22. This Court notes that the 1st defendant seeks to substitute its witness and not to introduce a new witness and/or new documents that the plaintiff had no knowledge of at the time the hearing of the case commenced.
23. This Court in considering whether to grant the 1st defendant leave to substitute its witness has to determine whether the plaintiff shall suffer any prejudice. Article 50 (1) of the Constitution of Kenya, 2010 provides that every party is guaranteed the right to a fair hearing.
24. The 1st defendant has indicated that the statement of the proposed witness is similar to the statement filed by the original witness and that the proposed witness is conversant with the issues before court as a successor in title to the witness it intended to call. That being the case, it means that the character of the case shall not be affected and/or changed since the nature of evidence to be adduced will not change. The case of Johana Kipkemei Too v Hellen Tum(supra) relied on by the plaintiff is not applicable in this case since the parties therein sought to file a supplementary list of witnesses and documents which had not been filed earlier on, so as to allow the plaintiff to be cross-examined before the close of his case.

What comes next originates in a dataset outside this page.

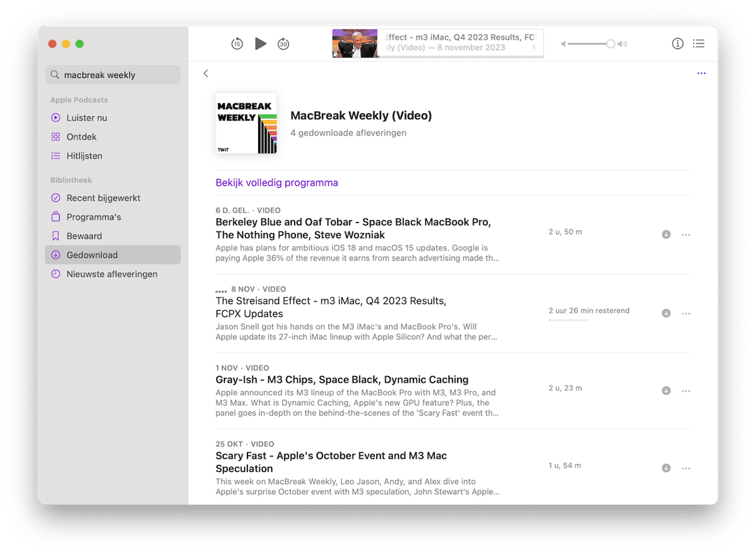Click the MacBreak Weekly cover artwork
This screenshot has height=555, width=756.
pos(246,123)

25. This Court finds that the plaintiff has not demonstrated any prejudice that she is likely to suffer if the proposed witness is allowed to testify in place of the original witness. This court also notes that Mr. Ombati still remains as the 2nd defendant and nothing stops him from attending court to adduce evidence and be cross-examined in that capacity. Substitution of the 1st defendant’s witness does not exclude the 2nd defendant from the proceedings in this case.
26. In light of the foregoing, I am satisfied that the reasons advanced by the 1st defendant are sufficient to allow it to substitute its witness, Joel Ombati Nyamweya with Ronald Sevu.
27. The upshot is that I find that the application dated 3rd April, 2020 has merit. The 1st defendant is granted leave to substitute its witness. It will file and serve a supplementary list of witnesses and a witness statement within 21 days from today. The costs of the application shall be in the cause.
It is so ordered.
DATED, SIGNEDandDELIVEREDatMOMBASAon this30thday ofApril, 2021. Ruling delivered through Microsoft Teams Online Platform due to the outbreak of the Covid-19 pandemic.
NJOKI MWANGI
JUDGE
In the presence of:
Mr. Lelu for the defendants/applicants
Ms Kimani holding brief for Mr. S.M Kimani for the plaintiff/respondent
Mr. Oliver Musundi – Court Assistant.